> **Metin parçası**

ABD'siz, NATO'suz bal gibi olur

Türkiye, ABD ve Rusya arasında mekik dokurken ve hatta Çin ile? NATO fay hatlarında da bazı hareketlenmelere neden oluyor.

Bilmem, farkında mısınız?

Acemice yapılan "Rusya ile stratejik ortağız" açıklaması, nasılda hoplattı bazılarını. İktidarın,  16 yıldır "ABD bizim stratejik ortağımız" açıklamasına gıkı çıkmayanların, "Rusya bizim stratejik ortağımız" açıklamasına verdikleri hızlı tepki, çok dikkatimi çekti.

"NATO üyesi bir ülke, Rusya ile stratejik ortak olamaz" açıklaması bir tespit olsa, eyvallah ama bir tepki olunca, hayli düşündürücü. Tabi ki, "Stratejik ortak" öyle kolay bir şey değil. Ve liderlerin bir lokantada buluşmasıyla olacak şey değil.

> **Çözülecek sorular**
• 1. Türkiye ve NATO üzerine yazılan metne göre stratejik ortaklık, liderlerin nerede buluşmasıyla olacak bir şey değildir?
• 2. Türkiye ve NATO üzerine yazılan metni kaldığı yerden sürdürün.

> **Alıntılanan veriler**
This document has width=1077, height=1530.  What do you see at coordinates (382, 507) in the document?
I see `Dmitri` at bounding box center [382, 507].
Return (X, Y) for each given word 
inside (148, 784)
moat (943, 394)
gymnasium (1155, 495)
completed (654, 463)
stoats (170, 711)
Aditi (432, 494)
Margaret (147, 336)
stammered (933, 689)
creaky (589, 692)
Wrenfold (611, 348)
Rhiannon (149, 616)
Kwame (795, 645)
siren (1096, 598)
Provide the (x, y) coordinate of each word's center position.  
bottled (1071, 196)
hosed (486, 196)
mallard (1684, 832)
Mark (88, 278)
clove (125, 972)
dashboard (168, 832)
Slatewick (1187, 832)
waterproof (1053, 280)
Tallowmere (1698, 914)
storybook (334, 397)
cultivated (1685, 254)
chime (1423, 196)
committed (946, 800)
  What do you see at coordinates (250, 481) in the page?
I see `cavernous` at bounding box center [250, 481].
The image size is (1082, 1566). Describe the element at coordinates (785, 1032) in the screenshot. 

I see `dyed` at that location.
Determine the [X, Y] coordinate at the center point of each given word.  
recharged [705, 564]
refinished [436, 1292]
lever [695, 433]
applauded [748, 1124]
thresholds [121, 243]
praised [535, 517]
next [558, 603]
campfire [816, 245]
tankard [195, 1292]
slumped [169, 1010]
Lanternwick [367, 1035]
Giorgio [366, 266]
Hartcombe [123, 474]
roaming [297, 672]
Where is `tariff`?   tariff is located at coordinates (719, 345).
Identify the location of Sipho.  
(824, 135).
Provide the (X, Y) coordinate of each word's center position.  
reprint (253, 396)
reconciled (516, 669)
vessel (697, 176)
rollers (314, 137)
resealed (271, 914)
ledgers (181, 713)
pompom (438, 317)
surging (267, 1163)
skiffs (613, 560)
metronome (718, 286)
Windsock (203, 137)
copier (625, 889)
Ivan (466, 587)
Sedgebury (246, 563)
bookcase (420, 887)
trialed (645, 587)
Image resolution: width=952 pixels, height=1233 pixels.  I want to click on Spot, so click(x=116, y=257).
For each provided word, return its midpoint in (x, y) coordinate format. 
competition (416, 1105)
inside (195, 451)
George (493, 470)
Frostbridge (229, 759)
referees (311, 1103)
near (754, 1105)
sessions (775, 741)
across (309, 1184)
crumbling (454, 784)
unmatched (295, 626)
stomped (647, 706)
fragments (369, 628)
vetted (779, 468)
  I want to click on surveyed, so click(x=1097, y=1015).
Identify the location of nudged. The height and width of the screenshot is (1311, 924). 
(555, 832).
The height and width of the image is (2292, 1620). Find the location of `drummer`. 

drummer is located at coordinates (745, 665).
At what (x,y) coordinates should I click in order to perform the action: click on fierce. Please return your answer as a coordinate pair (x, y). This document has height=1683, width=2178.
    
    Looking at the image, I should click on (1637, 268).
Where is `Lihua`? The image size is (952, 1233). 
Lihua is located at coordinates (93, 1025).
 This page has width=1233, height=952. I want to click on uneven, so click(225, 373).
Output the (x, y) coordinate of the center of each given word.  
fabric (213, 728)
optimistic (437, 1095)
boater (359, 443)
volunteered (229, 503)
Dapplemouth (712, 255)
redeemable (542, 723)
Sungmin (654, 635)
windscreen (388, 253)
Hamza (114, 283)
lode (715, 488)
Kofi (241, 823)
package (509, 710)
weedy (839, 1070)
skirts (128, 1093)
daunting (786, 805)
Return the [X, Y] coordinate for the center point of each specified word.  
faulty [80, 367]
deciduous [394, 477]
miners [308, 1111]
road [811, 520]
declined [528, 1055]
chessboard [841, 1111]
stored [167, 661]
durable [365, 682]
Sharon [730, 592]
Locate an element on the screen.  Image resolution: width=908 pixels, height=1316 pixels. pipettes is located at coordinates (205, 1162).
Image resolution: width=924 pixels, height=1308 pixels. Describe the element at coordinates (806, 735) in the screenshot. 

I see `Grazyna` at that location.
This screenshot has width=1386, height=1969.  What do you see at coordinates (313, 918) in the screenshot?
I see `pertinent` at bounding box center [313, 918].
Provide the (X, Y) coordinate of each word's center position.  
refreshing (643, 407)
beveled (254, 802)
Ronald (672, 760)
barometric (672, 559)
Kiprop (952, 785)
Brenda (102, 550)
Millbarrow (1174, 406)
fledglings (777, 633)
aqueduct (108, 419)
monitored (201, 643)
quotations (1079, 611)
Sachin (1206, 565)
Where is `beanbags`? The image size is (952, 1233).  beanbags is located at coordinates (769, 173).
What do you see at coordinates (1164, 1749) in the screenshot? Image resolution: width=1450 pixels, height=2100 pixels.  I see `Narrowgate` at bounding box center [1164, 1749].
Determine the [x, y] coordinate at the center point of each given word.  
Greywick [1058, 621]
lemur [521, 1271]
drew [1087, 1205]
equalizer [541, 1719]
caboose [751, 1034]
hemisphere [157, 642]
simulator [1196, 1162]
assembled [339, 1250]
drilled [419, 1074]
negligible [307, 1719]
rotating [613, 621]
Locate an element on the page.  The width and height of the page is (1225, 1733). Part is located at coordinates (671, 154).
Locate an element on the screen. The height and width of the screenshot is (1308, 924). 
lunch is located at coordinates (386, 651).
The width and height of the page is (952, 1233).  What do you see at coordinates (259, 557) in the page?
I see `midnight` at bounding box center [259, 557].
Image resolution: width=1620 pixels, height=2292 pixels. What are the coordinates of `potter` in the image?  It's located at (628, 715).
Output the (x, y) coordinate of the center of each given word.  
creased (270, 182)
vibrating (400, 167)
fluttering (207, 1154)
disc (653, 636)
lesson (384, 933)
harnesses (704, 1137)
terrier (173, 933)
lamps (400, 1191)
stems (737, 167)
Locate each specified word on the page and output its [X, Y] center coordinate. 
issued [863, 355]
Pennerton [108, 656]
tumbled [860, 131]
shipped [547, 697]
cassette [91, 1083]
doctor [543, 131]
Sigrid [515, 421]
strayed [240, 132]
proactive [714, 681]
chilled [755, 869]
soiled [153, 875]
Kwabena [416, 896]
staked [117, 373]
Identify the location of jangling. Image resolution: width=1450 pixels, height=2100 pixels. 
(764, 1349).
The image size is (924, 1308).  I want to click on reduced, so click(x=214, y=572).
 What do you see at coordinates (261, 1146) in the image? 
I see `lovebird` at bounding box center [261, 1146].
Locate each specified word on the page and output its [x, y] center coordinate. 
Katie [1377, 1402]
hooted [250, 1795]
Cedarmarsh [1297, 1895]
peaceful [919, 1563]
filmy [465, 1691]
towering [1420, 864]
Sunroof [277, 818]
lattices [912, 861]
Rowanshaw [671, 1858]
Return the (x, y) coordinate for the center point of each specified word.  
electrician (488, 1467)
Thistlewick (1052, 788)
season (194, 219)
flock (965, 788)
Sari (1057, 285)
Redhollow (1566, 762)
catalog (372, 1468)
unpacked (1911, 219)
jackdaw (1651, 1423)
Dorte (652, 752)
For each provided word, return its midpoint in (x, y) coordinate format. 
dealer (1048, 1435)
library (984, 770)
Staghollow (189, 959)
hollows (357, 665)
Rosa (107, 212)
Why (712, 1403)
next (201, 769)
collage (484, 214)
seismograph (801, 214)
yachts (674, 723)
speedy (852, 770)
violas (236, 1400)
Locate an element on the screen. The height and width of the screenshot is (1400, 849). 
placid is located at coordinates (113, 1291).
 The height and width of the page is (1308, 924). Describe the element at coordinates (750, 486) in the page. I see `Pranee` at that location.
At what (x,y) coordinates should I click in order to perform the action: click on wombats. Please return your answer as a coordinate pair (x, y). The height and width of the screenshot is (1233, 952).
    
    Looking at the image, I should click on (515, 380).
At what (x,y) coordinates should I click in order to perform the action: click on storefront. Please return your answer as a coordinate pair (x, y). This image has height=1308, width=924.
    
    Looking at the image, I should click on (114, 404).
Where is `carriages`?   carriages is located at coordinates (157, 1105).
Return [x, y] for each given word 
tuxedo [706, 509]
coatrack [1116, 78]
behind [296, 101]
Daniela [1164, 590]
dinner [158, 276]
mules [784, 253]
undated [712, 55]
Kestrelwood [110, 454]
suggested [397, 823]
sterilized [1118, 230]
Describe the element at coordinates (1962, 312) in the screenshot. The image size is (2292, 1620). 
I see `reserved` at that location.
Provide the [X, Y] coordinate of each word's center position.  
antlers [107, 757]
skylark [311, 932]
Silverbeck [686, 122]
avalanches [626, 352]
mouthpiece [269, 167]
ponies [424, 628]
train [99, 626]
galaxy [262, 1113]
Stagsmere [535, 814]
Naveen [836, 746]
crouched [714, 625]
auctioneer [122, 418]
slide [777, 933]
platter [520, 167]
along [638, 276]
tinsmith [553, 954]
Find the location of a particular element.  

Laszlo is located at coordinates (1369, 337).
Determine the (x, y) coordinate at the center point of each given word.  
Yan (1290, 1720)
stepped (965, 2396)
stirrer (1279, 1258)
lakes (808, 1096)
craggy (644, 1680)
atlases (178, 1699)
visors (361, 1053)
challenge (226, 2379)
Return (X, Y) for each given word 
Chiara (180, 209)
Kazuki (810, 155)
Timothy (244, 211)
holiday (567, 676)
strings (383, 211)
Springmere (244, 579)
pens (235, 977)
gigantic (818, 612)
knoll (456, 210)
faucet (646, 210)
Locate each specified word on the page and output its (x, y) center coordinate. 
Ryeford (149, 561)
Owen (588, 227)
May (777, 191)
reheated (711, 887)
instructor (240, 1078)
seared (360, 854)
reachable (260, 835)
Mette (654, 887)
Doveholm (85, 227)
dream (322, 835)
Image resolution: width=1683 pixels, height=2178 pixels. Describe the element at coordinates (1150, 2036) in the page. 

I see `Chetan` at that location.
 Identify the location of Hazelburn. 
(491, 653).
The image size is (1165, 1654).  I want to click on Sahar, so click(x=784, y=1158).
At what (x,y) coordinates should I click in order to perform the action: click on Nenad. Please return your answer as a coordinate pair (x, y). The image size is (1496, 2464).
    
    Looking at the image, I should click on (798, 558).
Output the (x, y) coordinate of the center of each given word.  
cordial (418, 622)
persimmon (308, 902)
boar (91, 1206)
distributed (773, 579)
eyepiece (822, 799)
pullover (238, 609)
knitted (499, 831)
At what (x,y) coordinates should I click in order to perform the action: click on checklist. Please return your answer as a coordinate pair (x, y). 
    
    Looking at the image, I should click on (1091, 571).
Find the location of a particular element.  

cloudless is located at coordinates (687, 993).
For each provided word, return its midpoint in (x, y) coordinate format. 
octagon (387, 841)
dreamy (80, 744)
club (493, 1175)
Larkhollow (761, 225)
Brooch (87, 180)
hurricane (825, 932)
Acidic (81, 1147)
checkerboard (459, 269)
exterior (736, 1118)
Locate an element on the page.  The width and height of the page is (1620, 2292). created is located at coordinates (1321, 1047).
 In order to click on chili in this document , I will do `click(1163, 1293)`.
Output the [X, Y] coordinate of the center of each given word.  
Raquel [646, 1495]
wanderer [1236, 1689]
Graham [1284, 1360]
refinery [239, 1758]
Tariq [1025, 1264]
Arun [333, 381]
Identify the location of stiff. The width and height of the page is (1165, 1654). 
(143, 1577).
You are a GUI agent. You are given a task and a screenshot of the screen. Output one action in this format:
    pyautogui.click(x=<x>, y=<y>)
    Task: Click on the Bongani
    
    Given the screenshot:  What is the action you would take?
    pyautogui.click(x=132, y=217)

> **Görevlere göre yanıtlar**
• 1. Bir lokantada.

• 2.
Ayrıca tabi ki ülkelerin ilişkileri, bir başka ülkeyi kıskandırmak için geliştirilmez. Bu kadar "duygusal" düzeyde ülke ilişkileri mi olur. "ABD kıskansın" diye Rusya ile ilişki geliştirmek, halen aklımızın ABD'de olduğunu gösterir.

Çok ince hesaplar üzerine, karlı ilişki becerisi sergileyen Rusya karşısında, çocukça davranmak, Türk'ün ne kültürüne, ne tarihine ve ne de inancına yakışır.  "Stratejik Ortak" olmaya bu kadar hevesli olmaya da gerek yok.

Büyük ülkelerle "stratejik ortaklık" zayıfı kullanmak üzerine bina edilir. Ne Rusya ile ne de ABD ile "stratejik ortak" olmamıza gerek yok.  Biz stratejik güç olmalıyız. Bunu, "Milli Ekonomi" ve "Milli Devlet" anlayışı içinde başarırız.

Bölgesel ortaklıklar kurulabilir. Mesela, İran- Türkiye bölgesel ittifakı olmalı. Irak ve Suriye'yi de içine alan bir pakt kurulabilir. Atatürk'ün kurduğu Sadabat Paktı'na bir bakın lütfen.  8 Temmuz 1937'de Türkiye, İran, Irak ve Afganistan arasında kuruldu.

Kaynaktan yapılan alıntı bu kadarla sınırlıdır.